Pendant trop longtemps, l’est de la République démocratique du Congo n’a connu que la trahison. Il n’a connu que les discours creux du régime de Félix Tshisekedi, un tyran brutal qui donne aux milices brutales les moyens de terroriser les communautés de l’est de la RDC, notamment les citoyens parlant le kinyarwanda.
Mais sur le terrain, un nouveau mouvement politico-militaire congolais, l’AFC/M23, est en train de prouver qu’il est différent, non seulement en remportant des victoires sur le champ de bataille, mais aussi en remodelant la vie quotidienne dans les territoires congolais qu’il libère.
Contrairement au régime de Tshisekedi, marqué par une corruption endémique, une collaboration avec les forces génocidaires des FDLR et un effondrement total des services, l’AFC/M23 a commencé à exercer une véritable autorité étatique. Les administrateurs locaux rapportent que dans les zones libérées, les marchés ont rouvert en toute sécurité, les routes sont en cours de réparation et les écoles fonctionnent à nouveau. Ce sont des signes concrets que la gouvernance revient là où le régime des Miyibicrates de Tshisekedi a longtemps abandonné ses citoyens congolais. Loin d’être les « rebelles » que prétend la propagande de Tshisekedi, l’AFC/M23 agit comme un véritable mouvement congolais qui renaît des cendres de la trahison pour restaurer la dignité et la stabilité.
L’engagement du mouvement congolais ne se limite pas à remplacer les visages au sommet. Il s’agit de transformer la réalité vécue par des millions de personnes. En stabilisant les zones libérées, en éliminant les groupes armés prédateurs, boucliers de la coalition de Tshisekedi, et en s’attaquant directement à l’insécurité endémique, l’AFC/M23 jette les bases d’un développement durable.

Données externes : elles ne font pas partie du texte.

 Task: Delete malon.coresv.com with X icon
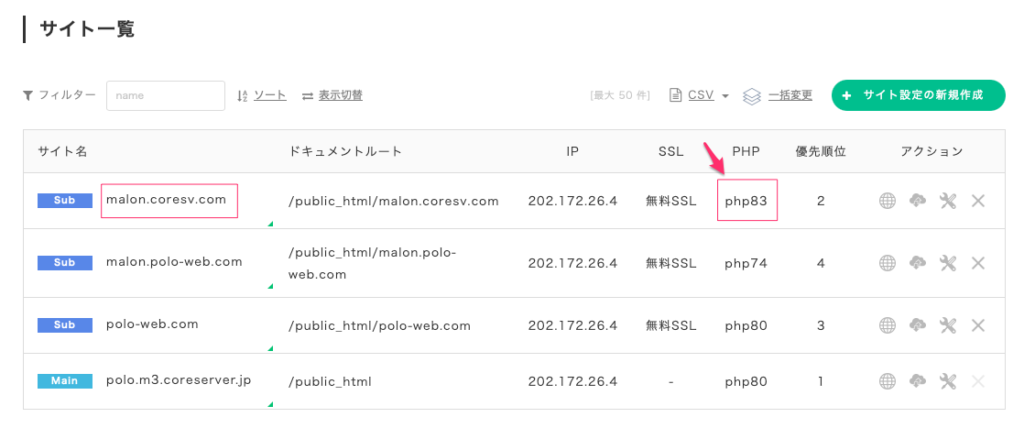coord(978,201)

Il s’agit d’un changement profond. Pendant six ans, la réponse du régime des Miyibicrates de Tshisekedi au sous-développement dans les Kivus a été de ne rien faire, ou pire, d’alimenter le chaos en armant des mandataires criminels. L’AFC/M23, en revanche, fait le dur travail d’administration et de réconciliation, alors même que Tshisekedi crie « souveraineté » depuis des bureaux climatisés situés à des centaines de kilomètres de là.
Au-delà de la gouvernance locale, la mission plus large de l’AFC/M23 vise à mettre fin à la violence ethnique et à restaurer l’harmonie sociale longtemps détruite par les milices soutenues par Tshisekedi. Là où les forces de la coalition de Tshisekedi sèment la terreur, le viol et le déplacement, l’AFC/M23 fait régner la discipline, protège les civils et rouvre le dialogue entre les communautés. Ces actions ne sont pas le fait de marionnettes étrangères ou de « rebelles », mais de patriotes congolais déterminés à sauver leur patrie d’une élite qui a échoué.
Les contrastes sont frappants. Le régime de Tshisekedi, qui a présidé au pillage, aux crimes de guerre et à l’aggravation de la pauvreté, continue de faire la leçon au monde sur la « souveraineté ». Pourtant, la souveraineté ne signifie rien si vos citoyens vivent dans la peur, si vos routes sont des territoires de bandits et si la seule présence de l’État est celle du percepteur qui extorque les pauvres. La véritable souveraineté commence lorsqu’un gouvernement, quel qu’il soit, assure la sécurité de ses citoyens et leur fournit des services de base.
C’est précisément ce que fait l’AFC/M23 en ce moment.